The problem >> Please extract every one of the entries below and reproduce each line without any change.

Extracted entries >>
• • • •

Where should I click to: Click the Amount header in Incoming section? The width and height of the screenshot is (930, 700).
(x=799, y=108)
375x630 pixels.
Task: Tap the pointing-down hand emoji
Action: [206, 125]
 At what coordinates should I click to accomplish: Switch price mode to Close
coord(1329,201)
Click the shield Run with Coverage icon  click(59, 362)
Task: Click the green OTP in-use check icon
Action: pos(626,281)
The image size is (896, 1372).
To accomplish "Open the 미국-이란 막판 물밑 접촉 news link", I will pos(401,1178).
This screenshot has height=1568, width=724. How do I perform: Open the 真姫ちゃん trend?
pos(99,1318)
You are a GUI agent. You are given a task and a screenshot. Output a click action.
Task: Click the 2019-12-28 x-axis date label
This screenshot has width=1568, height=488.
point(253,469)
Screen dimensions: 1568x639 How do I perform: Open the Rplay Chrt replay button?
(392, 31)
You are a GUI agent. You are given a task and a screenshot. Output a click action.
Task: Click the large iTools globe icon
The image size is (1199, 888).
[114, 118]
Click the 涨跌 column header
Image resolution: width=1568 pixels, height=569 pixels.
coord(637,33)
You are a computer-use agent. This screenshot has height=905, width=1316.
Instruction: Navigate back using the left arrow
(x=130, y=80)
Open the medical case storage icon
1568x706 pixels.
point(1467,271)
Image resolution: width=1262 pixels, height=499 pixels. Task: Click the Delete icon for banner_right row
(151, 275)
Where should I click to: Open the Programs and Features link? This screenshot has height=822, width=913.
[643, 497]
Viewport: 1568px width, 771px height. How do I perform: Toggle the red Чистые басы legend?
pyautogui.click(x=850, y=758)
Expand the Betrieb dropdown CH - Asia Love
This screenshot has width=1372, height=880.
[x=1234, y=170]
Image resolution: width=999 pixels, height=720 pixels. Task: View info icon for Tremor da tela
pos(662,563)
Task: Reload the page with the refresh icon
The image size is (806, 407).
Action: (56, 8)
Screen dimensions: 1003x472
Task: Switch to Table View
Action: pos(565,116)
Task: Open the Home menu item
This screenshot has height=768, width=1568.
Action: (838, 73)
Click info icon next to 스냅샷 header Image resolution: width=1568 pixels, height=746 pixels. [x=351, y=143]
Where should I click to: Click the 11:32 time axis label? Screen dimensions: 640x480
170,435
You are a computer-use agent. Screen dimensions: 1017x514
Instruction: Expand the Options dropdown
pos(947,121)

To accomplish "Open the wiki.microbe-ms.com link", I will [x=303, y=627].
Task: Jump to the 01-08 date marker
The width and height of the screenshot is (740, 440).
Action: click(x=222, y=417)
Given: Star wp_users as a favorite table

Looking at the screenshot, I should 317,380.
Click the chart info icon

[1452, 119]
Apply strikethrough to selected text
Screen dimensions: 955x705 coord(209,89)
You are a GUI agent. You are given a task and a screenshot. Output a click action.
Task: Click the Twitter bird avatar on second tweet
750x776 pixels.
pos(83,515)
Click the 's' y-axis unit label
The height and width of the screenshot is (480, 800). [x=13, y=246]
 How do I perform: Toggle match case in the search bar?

• • • •

Solution to this exercise >>
Where should I click to: Click the Amount header in Incoming section? The width and height of the screenshot is (930, 700).
(x=799, y=108)
375x630 pixels.
Task: Tap the pointing-down hand emoji
Action: [206, 125]
 At what coordinates should I click to accomplish: Switch price mode to Close
coord(1329,201)
Click the shield Run with Coverage icon  click(59, 362)
Task: Click the green OTP in-use check icon
Action: pos(626,281)
The image size is (896, 1372).
To accomplish "Open the 미국-이란 막판 물밑 접촉 news link", I will pos(401,1178).
This screenshot has height=1568, width=724. How do I perform: Open the 真姫ちゃん trend?
pos(99,1318)
You are a GUI agent. You are given a task and a screenshot. Output a click action.
Task: Click the 2019-12-28 x-axis date label
This screenshot has width=1568, height=488.
point(253,469)
Screen dimensions: 1568x639 How do I perform: Open the Rplay Chrt replay button?
(392, 31)
You are a GUI agent. You are given a task and a screenshot. Output a click action.
Task: Click the large iTools globe icon
The image size is (1199, 888).
[114, 118]
Click the 涨跌 column header
Image resolution: width=1568 pixels, height=569 pixels.
coord(637,33)
You are a computer-use agent. This screenshot has height=905, width=1316.
Instruction: Navigate back using the left arrow
(x=130, y=80)
Open the medical case storage icon
1568x706 pixels.
point(1467,271)
Image resolution: width=1262 pixels, height=499 pixels. Task: Click the Delete icon for banner_right row
(151, 275)
Where should I click to: Open the Programs and Features link? This screenshot has height=822, width=913.
[643, 497]
Viewport: 1568px width, 771px height. How do I perform: Toggle the red Чистые басы legend?
pyautogui.click(x=850, y=758)
Expand the Betrieb dropdown CH - Asia Love
This screenshot has width=1372, height=880.
[x=1234, y=170]
Image resolution: width=999 pixels, height=720 pixels. Task: View info icon for Tremor da tela
pos(662,563)
Task: Reload the page with the refresh icon
The image size is (806, 407).
Action: (56, 8)
Screen dimensions: 1003x472
Task: Switch to Table View
Action: pos(565,116)
Task: Open the Home menu item
This screenshot has height=768, width=1568.
Action: (838, 73)
Click info icon next to 스냅샷 header Image resolution: width=1568 pixels, height=746 pixels. [x=351, y=143]
Where should I click to: Click the 11:32 time axis label? Screen dimensions: 640x480
170,435
You are a computer-use agent. Screen dimensions: 1017x514
Instruction: Expand the Options dropdown
pos(947,121)

To accomplish "Open the wiki.microbe-ms.com link", I will [x=303, y=627].
Task: Jump to the 01-08 date marker
The width and height of the screenshot is (740, 440).
Action: click(x=222, y=417)
Given: Star wp_users as a favorite table

Looking at the screenshot, I should 317,380.
Click the chart info icon

[1452, 119]
Apply strikethrough to selected text
Screen dimensions: 955x705 coord(209,89)
You are a GUI agent. You are given a task and a screenshot. Output a click action.
Task: Click the Twitter bird avatar on second tweet
750x776 pixels.
pos(83,515)
Click the 's' y-axis unit label
The height and width of the screenshot is (480, 800). [x=13, y=246]
 How do I perform: Toggle match case in the search bar?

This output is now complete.